Notable improvements:

  • DWARFAbbreviationDeclaration::findAttributeIndex() now returns an Optional<uint32_t> instead of a uint32_t and we no longer have to look for the magic -1U return value
Optional<uint32_t> DWARFAbbreviationDeclaration::findAttributeIndex(dwarf::Attribute attr) const;
  • DWARFAbbreviationDeclaration now has a getAttributeValue() function that extracts an attribute value given a DIE offset that takes advantage of the DWARFAbbreviationDeclaration::AttributeSpec::ByteSize
bool DWARFAbbreviationDeclaration::getAttributeValue(const uint32_t DIEOffset, const dwarf::Attribute Attr, const DWARFUnit &U, DWARFFormValue &FormValue) const;
  • A DWARFAbbreviationDeclaration instance can return a fixed byte size for itself so DWARF parsing is faster:
Optional<size_t> DWARFAbbreviationDeclaration::getFixedAttributesByteSize(const DWARFUnit &U) const;
  • Any functions that used to take a "const DWARFUnit *U" that would crash if U was NULL now take a "const DWARFUnit &U" and are only called with a valid DWARFUnit

Diff Detail

Repository
rL LLVM

Event Timeline

clayborg updated this revision to Diff 77678.Nov 11 2016, 3:22 PM
clayborg retitled this revision from to Improve DWARF parsing speed by improving DWARFAbbreviationDeclaration.
clayborg updated this object.

DWARF parsing speed is improved by 7% on a large DWARF file that contains debug info for LLVM, Clang and LLDB. The test would parse all of the DIEs in all of the compile units, iterate through all DIEs by visiting their children and siblings and extract a DW_AT_name as a string and extract a DW_AT_low_pc as an address. This tests overall parsing speed and also tests accessing attributes where DWARFAbbreviationDeclaration instances need to extract attribute values.
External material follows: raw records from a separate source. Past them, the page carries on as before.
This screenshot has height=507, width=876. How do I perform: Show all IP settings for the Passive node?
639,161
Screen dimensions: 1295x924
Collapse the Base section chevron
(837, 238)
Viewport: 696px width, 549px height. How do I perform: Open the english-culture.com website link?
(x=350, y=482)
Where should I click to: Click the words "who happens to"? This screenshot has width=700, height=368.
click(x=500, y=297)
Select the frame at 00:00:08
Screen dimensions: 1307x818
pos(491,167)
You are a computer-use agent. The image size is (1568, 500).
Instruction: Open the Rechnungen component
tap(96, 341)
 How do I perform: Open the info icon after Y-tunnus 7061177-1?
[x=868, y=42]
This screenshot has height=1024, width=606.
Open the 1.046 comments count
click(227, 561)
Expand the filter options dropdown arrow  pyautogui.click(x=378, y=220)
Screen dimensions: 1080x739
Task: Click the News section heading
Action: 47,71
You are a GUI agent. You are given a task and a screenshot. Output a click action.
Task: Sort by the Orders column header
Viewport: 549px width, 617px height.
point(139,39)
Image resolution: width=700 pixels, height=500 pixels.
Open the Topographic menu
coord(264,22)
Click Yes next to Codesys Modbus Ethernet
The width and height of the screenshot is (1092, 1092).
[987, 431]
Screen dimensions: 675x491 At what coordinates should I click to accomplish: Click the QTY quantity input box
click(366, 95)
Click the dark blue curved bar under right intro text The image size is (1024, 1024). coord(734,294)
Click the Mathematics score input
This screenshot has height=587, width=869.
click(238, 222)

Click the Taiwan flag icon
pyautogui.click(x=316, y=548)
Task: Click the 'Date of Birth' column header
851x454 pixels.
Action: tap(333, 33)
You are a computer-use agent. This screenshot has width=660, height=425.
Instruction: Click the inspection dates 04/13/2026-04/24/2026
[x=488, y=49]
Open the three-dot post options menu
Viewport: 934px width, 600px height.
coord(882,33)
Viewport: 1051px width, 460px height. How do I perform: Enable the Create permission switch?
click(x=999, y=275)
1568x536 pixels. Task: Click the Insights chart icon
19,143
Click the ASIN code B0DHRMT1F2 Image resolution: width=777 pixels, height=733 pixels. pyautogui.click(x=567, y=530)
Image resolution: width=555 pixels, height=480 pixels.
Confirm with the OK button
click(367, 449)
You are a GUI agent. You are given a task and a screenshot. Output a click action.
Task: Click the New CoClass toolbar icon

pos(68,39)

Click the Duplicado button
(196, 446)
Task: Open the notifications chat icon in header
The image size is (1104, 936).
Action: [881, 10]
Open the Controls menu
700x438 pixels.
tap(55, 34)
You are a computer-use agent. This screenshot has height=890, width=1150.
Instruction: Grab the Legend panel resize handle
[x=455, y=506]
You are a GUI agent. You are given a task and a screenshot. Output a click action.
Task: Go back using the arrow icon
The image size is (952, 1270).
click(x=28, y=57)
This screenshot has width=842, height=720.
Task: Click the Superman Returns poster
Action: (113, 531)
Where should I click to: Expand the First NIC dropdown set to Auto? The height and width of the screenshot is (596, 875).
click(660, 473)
aprantl added inline comments.Nov 11 2016, 3:47 PM
include/llvm/DebugInfo/DWARF/DWARFDebugInfoEntry.h
50 ↗(On Diff #77678)

This is pointer to an offset in the section? Would a uint32_t & be more readable here? (Not sure since it is then less clear that this is an inout argument at the call site.)

51 ↗(On Diff #77678)

Why are there two methods called extractFast, is that a transitional thing that will go away in a subsequent patch?

That's a general problem I have even with the original interface: Just from looking at the documentation here it isn't clear to me what this function does and what the alternative to extractFast would be.

tools/dsymutil/DwarfLinker.cpp
2085 ↗(On Diff #77678)

Much nicer!

probinson added inline comments.Nov 11 2016, 5:22 PM
lib/DebugInfo/DWARF/DWARFAbbreviationDeclaration.cpp
68 ↗(On Diff #77678)

Is there some reason you're only considering FORM_ref_addr here? I'd think you would want to count all of the format-dependent reference forms here (ref_addr, strp, sec_offset, and all the similar new ones in DWARF 5). I'd especially think FORM_strp would be important as that's used by pretty much every abbreviation that has a DW_AT_name.

clayborg added inline comments.Nov 11 2016, 5:24 PM
include/llvm/DebugInfo/DWARF/DWARFDebugInfoEntry.h
50 ↗(On Diff #77678)

I can change this, but I should probably do this in a separate patch as there are many many functions that take a uint32_t pointer to an offset that gets updated. So lets not fix this now and make it inconsistent with 20 other function calls. Is that ok?

51 ↗(On Diff #77678)

extractFast is used elsewhere in places I didn't write. I would like to get rid of this, and yes I will do that in another patch, but not this one.

clayborg added inline comments.Nov 11 2016, 5:30 PM
lib/DebugInfo/DWARF/DWARFAbbreviationDeclaration.cpp
68 ↗(On Diff #77678)

Yep, I need to fix this. Good catch.

68 ↗(On Diff #77678)

Actually isn't DW_FORM_ref_addr special? It is AddrSize in DWARF 2, and in DWARF 3 and later it is 4 bytes for DWARF32 and 8 for DWARF64. So I need an extra field in FixedSizeInfo that counts the DWARF32/DWARF64 only variants. Am I correct in that the following:

case DW_FORM_strp:
case DW_FORM_GNU_ref_alt:
case DW_FORM_GNU_strp_alt:
case DW_FORM_line_strp:
case DW_FORM_sec_offset:
case DW_FORM_strp_sup:
case DW_FORM_ref_sup:

They are not AddrSize in DWARF 2 right? It just switches off of DWARF32/DWARF64.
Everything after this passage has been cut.